From what I've seen on TV of the way the people of Haiti have responded to ferocious natural events, I'd characterise them as models of restraint, composure, dignity and resilience, which is their karma too, by the way. And I think they could show some of us Buddhists a thing or two about lived-out compassion and wisdom.

That's what I would say, if I were to say anything about the people of Haiti and karma.

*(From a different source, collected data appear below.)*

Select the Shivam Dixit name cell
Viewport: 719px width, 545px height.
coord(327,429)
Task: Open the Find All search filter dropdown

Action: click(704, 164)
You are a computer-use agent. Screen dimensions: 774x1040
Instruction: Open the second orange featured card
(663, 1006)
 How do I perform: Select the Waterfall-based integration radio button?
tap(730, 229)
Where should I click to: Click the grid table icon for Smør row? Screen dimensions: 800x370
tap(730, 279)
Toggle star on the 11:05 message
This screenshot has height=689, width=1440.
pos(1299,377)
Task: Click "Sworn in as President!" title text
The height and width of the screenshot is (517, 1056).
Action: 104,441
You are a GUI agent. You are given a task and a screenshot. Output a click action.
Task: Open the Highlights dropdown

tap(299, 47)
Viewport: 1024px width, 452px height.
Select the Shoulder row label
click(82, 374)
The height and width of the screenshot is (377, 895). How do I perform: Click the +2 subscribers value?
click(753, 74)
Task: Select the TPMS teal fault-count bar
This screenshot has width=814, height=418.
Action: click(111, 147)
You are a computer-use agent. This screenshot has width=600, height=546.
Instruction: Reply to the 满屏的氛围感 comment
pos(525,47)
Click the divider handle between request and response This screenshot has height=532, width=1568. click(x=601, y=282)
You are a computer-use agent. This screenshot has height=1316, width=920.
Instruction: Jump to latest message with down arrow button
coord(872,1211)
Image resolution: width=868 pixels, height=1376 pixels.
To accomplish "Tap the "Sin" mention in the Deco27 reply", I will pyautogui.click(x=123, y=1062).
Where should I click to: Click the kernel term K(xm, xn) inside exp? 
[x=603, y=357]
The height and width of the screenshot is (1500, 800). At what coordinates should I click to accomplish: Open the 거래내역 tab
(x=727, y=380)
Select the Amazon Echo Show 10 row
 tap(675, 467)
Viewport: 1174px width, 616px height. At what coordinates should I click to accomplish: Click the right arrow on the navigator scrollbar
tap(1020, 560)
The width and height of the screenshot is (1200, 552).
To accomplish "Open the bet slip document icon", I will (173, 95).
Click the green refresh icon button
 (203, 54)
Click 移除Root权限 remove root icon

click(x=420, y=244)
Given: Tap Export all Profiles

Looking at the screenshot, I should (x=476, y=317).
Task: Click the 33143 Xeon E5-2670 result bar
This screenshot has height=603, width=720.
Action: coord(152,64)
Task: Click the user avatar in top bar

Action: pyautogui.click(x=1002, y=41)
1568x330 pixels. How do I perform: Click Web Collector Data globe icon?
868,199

Thursday, January 14, 2010

Dr Sally Masheder


A few days ago we heard from her husband Mike that Sally had died in a Bristol hospice, having decided not to continue with treatment for her cancer, which was terminally advanced. Mike told us that "Sally retained her equanimity and command of the situation, and it was all done as beautifully as it could have been. This was all helped by the really remarkably wonderful care delivered by the hospice." Dr Mike Masheder and their childen were present when Sally died.

Readers will probably know that Sally Masheder was Honorary Secretary to the Network of Buddhist Organisations, having been a founding member since 1993, and a leading member and former secretary of the Western Chan Fellowship in Bristol. Sally was a practising doctor in General Practice at Templemeads, Bristol.

I knew Sally slightly through my involvement with the NBO but my few encounters with her impressed me very much with her great human warmth, shrewd judgement, dry humour as well as generous solicitude for me and for the Buddhist Hospice Trust. No doubt Sally's engagement with the Dharma and her spiritual practice was profound, but she bore this very lightly. Everyone's experience of her was, I feel sure, that she was a wonderfully wise and compassionate human being, who embraced us with kindness, and knew us and our needs better than we did ourselves.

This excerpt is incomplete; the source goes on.